If you touch any .md, run it locally first. Same pinned engine as CI and
CodeRabbit, via Docker (no Node needed):
# Lint (reads .markdownlint-cli2.jsonc automatically):
docker run --rm -v "$PWD:/workdir" davidanson/markdownlint-cli2:v0.22.1
# Auto-fix the mechanical rules (blank lines, trailing space, list style, ...):
docker run --rm -v "$PWD:/workdir" davidanson/markdownlint-cli2:v0.22.1 --fix
With Node available, npx markdownlint-cli2@0.22.1 is equivalent. Fenced-code
languages (MD040) and a few structural rules are not auto-fixable; tag or
adjust those by hand.
Pre-release checks¶
Some properties drift too rarely to be worth a per-PR CI lane but must hold at release.
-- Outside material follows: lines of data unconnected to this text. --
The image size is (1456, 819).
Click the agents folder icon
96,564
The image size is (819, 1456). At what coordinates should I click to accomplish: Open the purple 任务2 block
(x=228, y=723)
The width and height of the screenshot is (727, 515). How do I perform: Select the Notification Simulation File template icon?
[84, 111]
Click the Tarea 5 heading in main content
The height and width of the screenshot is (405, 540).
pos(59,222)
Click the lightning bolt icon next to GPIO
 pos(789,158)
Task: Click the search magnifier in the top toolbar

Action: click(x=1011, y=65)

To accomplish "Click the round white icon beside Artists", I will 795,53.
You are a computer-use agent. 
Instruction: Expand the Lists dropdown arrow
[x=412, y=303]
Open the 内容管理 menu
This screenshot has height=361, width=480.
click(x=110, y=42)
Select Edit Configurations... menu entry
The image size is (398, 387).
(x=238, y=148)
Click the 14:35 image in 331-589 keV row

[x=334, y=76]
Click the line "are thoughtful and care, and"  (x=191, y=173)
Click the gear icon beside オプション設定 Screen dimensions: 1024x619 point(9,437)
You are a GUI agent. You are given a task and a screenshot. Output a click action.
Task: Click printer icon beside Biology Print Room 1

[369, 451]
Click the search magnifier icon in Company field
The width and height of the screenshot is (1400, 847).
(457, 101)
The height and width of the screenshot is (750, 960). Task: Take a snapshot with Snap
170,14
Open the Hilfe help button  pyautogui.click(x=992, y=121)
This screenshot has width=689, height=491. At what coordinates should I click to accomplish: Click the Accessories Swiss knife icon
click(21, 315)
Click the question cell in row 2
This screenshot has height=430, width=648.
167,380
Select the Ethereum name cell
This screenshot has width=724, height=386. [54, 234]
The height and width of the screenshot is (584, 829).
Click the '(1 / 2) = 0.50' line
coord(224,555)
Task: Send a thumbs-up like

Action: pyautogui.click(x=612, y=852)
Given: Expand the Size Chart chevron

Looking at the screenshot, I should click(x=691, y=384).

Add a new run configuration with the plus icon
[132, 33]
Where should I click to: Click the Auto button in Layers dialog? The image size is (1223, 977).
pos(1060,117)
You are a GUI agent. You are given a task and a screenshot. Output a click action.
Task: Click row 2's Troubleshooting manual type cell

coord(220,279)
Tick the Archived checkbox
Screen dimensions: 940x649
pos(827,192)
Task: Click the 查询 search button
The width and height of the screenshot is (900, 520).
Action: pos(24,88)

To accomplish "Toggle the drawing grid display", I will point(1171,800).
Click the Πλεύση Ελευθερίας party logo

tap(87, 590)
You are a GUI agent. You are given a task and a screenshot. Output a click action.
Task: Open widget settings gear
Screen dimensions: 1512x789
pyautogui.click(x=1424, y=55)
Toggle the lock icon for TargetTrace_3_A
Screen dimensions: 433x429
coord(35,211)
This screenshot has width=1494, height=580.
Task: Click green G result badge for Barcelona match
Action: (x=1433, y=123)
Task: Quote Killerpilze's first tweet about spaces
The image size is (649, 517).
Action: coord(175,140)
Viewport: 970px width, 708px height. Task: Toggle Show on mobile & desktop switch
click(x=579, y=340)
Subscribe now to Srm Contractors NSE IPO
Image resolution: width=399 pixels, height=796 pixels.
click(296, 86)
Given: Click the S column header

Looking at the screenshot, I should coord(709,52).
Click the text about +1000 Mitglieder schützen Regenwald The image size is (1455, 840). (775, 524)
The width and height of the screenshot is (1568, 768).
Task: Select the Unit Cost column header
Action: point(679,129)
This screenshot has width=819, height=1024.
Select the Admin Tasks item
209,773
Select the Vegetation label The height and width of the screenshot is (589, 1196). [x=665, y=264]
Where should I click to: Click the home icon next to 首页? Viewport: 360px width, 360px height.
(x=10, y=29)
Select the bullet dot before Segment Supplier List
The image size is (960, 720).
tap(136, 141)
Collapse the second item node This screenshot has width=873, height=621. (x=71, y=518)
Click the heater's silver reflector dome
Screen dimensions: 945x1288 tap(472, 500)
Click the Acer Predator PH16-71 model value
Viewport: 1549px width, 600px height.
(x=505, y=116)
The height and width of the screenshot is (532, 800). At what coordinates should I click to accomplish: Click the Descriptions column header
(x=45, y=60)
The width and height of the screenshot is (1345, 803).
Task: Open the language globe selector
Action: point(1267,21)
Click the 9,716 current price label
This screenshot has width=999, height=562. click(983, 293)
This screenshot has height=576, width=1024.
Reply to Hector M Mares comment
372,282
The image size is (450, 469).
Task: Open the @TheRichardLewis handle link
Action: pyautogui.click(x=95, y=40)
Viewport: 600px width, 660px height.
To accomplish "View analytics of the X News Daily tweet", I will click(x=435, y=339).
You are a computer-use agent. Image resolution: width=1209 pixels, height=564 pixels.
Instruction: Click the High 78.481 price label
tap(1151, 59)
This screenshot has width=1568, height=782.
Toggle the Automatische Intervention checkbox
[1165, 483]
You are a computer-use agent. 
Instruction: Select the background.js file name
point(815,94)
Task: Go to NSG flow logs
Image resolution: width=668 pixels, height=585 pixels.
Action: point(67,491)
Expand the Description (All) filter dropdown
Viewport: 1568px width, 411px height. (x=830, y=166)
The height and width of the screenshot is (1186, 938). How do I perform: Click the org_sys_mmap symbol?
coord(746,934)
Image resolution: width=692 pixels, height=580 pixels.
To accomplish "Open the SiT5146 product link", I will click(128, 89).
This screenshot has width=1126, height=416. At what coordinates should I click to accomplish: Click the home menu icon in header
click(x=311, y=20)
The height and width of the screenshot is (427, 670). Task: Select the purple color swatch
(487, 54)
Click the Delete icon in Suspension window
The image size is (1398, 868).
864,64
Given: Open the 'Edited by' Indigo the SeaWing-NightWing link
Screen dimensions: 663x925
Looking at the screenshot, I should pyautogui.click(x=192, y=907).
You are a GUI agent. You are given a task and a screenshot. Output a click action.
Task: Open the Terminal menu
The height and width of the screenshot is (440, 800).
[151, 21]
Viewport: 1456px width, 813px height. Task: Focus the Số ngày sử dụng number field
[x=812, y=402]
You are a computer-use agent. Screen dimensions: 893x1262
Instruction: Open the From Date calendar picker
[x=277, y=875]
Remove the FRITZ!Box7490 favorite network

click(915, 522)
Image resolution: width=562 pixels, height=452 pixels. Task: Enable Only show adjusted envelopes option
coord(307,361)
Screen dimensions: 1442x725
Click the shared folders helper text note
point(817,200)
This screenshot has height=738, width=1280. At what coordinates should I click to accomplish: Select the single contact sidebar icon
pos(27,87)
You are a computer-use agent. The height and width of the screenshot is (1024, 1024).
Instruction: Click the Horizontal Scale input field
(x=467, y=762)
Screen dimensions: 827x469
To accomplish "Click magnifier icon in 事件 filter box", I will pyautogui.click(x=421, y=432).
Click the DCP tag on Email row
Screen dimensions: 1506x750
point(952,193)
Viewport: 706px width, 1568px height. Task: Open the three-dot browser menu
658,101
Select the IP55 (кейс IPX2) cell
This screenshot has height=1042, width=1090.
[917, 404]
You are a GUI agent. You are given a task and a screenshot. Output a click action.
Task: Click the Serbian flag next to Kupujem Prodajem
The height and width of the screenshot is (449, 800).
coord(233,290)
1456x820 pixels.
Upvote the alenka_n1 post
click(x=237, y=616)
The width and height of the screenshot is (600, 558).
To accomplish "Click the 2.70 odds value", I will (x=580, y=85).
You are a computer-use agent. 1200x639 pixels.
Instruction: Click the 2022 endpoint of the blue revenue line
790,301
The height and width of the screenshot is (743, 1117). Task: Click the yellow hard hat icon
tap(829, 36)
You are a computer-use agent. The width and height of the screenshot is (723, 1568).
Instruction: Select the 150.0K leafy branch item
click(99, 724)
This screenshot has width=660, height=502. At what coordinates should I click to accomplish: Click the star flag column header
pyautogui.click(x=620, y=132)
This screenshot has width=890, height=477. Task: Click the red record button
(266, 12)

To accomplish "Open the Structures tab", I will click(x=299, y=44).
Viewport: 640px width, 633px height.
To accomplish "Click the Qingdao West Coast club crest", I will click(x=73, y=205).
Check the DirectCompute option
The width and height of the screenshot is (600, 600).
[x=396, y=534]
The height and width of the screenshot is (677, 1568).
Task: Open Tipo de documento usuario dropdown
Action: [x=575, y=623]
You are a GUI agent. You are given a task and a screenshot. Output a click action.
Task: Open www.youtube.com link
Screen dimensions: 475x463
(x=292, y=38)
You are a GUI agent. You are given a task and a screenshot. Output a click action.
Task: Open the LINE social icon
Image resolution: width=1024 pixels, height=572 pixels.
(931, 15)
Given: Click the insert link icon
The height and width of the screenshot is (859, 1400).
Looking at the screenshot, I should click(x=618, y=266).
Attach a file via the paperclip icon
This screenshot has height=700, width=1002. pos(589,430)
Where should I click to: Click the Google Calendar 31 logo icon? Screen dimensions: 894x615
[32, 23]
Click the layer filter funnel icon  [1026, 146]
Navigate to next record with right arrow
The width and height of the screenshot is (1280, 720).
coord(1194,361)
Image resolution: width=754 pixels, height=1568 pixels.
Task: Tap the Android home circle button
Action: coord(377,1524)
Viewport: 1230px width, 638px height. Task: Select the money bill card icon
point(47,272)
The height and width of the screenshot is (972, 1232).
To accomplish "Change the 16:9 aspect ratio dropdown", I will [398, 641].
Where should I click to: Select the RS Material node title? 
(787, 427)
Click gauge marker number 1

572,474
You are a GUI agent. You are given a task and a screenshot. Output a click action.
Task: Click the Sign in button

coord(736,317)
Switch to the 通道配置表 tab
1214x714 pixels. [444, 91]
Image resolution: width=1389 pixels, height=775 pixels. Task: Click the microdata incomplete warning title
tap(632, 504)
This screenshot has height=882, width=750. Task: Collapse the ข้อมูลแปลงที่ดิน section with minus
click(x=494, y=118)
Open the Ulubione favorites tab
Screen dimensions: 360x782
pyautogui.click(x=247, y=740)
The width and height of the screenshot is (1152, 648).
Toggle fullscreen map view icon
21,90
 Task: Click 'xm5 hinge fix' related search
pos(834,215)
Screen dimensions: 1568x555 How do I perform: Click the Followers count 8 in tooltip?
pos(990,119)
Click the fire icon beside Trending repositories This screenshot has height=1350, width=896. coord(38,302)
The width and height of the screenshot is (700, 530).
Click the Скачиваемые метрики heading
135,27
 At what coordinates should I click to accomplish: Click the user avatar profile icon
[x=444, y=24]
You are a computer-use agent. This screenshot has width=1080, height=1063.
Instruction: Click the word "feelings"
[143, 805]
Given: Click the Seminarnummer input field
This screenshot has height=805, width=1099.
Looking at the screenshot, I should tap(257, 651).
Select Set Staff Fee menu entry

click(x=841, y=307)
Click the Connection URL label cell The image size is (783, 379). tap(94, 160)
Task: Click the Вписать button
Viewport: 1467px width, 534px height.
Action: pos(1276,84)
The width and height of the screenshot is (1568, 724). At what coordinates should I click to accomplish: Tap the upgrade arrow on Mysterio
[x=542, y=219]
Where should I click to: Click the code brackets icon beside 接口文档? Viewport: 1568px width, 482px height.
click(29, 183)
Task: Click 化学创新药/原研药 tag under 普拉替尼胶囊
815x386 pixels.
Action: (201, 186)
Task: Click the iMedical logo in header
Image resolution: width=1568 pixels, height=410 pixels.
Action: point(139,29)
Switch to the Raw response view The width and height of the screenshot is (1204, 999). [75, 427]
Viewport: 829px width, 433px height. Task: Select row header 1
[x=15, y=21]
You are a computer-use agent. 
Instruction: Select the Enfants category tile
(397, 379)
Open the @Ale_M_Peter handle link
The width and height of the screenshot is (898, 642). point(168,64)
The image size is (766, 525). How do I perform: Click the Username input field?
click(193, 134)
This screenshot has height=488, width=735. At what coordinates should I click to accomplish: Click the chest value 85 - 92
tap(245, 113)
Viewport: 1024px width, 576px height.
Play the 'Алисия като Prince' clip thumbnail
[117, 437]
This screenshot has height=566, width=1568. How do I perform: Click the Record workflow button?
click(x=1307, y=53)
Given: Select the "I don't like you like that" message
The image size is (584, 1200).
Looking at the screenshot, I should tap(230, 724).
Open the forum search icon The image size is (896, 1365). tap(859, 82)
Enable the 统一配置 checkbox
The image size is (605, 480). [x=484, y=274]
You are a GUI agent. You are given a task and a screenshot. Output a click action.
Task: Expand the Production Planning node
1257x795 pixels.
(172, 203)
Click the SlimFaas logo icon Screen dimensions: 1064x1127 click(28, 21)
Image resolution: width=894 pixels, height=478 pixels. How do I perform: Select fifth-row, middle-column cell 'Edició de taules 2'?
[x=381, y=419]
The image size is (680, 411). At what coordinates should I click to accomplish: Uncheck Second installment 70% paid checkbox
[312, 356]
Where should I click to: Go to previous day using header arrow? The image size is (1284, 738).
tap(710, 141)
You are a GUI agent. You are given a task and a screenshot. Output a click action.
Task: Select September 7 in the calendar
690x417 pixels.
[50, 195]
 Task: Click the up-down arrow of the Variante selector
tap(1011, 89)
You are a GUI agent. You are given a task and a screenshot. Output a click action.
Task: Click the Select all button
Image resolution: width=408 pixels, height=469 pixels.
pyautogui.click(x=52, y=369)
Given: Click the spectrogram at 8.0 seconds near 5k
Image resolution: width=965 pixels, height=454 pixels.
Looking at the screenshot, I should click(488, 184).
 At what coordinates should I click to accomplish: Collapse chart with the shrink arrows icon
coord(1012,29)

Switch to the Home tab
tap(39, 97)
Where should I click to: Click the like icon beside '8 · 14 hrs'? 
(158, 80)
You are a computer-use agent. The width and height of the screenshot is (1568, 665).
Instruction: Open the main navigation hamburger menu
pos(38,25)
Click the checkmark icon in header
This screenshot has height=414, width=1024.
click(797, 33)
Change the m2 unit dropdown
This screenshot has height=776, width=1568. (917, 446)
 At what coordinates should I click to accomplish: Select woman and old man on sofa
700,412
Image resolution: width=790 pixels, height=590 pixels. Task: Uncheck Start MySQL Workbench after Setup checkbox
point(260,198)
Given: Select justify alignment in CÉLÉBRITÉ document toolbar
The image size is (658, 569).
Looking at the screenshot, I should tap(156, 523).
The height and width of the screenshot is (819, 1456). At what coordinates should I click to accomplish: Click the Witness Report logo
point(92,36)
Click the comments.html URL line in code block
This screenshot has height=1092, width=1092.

Run these once while preparing a release, not on every branch.
C99 language portability¶
The library is meant to stay C99-capable, with C11 atomics as an optional
add-on (the SolidSyslogStdAtomicCounter; a strict-C99 target falls back to
SolidSyslogWindowsAtomicCounter or SolidSyslogNullAtomicCounter). Nothing
per-PR enforces this, so verify it before a release with a one-shot build of
the library at the C99 language standard:
The c99 preset builds at -std=gnu99 (C99 language with the platform's
normal library feature-test macros, so POSIX adapters still see
clock_gettime etc.) and declares HAVE_STDATOMIC_H=OFF, so the optional
C11 atomics counter is excluded exactly as it would be on a real C99 target.
The build runs under the project's standing -Wpedantic -Werror, so any C11
language construct that has crept into the portable code (_Static_assert,
_Atomic, statement-expressions, …) fails the build and names the file:line.
A clean build means the portable surface is still C99. If it fails, either
fix the construct or, if it genuinely belongs to a C11-only component,
gate that component the way Platform/Atomics is gated.
What CI runs and you should not run locally¶
tidy,sanitize,coverage: minutes each, all gated by CI- Windows MSVC + BDD + integration: depend on tools you may not have
- BDD-linux-syslog-ng, BDD-windows-otel, BDD-freertos-qemu: heavy multi-container stacks
If CI surfaces a finding you missed locally, fix in another commit on the same branch, cheaper than running every CI lane on every push.